第1章 *File.1*
「で、その後のセリフが、『よくそんなので公安やってるわね!一からゼロに鍛え直してもらいなさい!』だよ」
「それも刑事部と敵対してる、初対面の公安相手に」
「思わず言っちゃたのよ。もちろん風見は呆然としてたけど」
って言うか、仮にも一つ年上の公安の警官を呼び捨てなのか(笑)
そう。
彼女は知っていたから。
陰から景光や風見、俺に見守られていたこと。
スマホ画面にアプリが残らないGPSが、搭載されていたことも。
あえて消さなかったのは、俺と景光の安否を確認するためだった。
まさか逆手にとって、そのアプリに外部からの接触があった場合に、自動的に通知が来るようになっていたとは。
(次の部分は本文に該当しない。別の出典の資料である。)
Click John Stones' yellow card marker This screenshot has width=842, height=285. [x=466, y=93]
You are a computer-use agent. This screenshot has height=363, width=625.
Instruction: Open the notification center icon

雪乃のスマホにそのシステムを施したのは、間違いなく、阿笠博士か宮野志保だ。
では、一体誰が?
「あのとんでもないシステムの発案者は、工藤君なのか?」
「それは私。連絡したくてもこちらからは出来なかったし、何時もどんな時も二人の安否が知りたくて。相談した志保には、『貴女なんてことを考えつくの!無茶言わないで!』ってこっぴどく怒られた」
飲み干したコーヒーカップをテーブルに戻すと、その時の状況を思い出したのか、ムッと唇を尖らせた。
「……」
まさか雪乃、キミ本人だったとは。
ホント想定外だよ。
「ゴメン」
「それから、有難う」
「私の方こそゴメンなさい。それから有難う」
景光が謝罪し、俺が感謝を述べれば、雪乃は俺達に頭を下げた。
「「「……」」」
結局のトコロ、昔から俺たちは、
「「「似た者同士。だな(だね)」」」
オレンジ色の夕暮れに染まる喫茶ポアロに、何年かぶりに三人の心地よい笑い声が響き渡った。
それは俺たちにとって、一生の宝物のような大切なひととき。
そうだ。
大切なことを、まだ二人に伝えてなかった。
今日中でなければ、意味がないだろう?
「Happy birthday!景光&雪乃」
「サンキュ、ゼロ」
「ゼロ、有難う」
誕生日のプレゼントは毎年、風見を通して雪乃に渡してもらってはいたけど、数年ぶりに三人揃った、双子の誕生日。
この件に関しては、景光には感謝しかない。